Well, in Germany, they tell you if there’s colouring in the bottle. The little words “mit farbstoff” are printed on the back label, to tell you that the whisky in your hands isn’t quite the real deal. That it is “with caramel”, which brands will claim is for reasons of consistency and not at all to hide the fact that average to poor wood may have been used in maturation. Germany also happens to be Glenfarclas’ biggest export market, and needless to those words “mit farbstoff” do not appear on any of their bottles. Perhaps those two facts are connected in some way and the German whisky market does not approve of colouring being added. (And why would they need to use colouring given the amount of sherry casks on site?)

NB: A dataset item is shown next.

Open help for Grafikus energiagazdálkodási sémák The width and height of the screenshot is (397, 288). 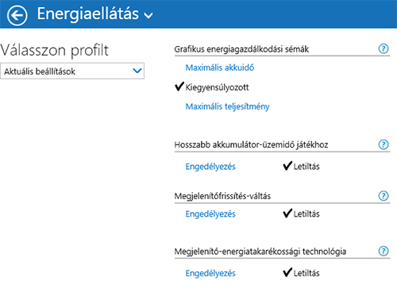tap(384, 48)
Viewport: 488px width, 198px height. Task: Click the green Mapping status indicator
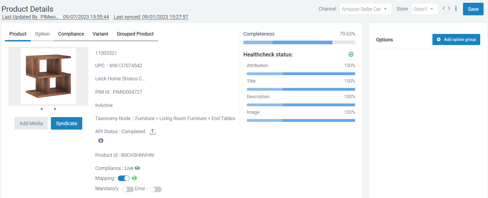pyautogui.click(x=134, y=178)
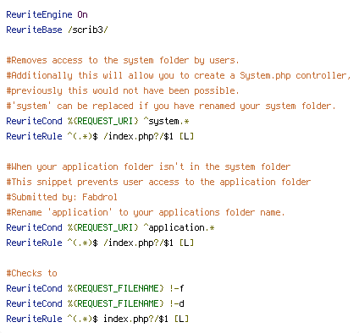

This rather rambling introduction brings me to a bottle of Glenfarclas Springs, which was part of the The Legend of Speyside trilogy released for the German market. Glenfarclas Springs honours the role of water in the production of the whisky. It’s aged in ex-oloroso sherry casks and a bottle of this cost me, including delivery, less than £40. (If you Google hard enough, you can find these things.)

Glenfarclas Springs

Glenfarclas Springs Review

Colour: russet. (I don’t know why I’m surprised it’s so dark for a whisky so young – clearly decent casks.)

On the nose: heavy strawberry jam with ground almonds and vanilla sponge. Raisins. Sultanas. Almost a ketchup-like tartness, with a splash of cider vinegar. A little nutmeg. All spice. Slightly resinous. Toffee. Something absolutely classic about this, though it’s not highly polished.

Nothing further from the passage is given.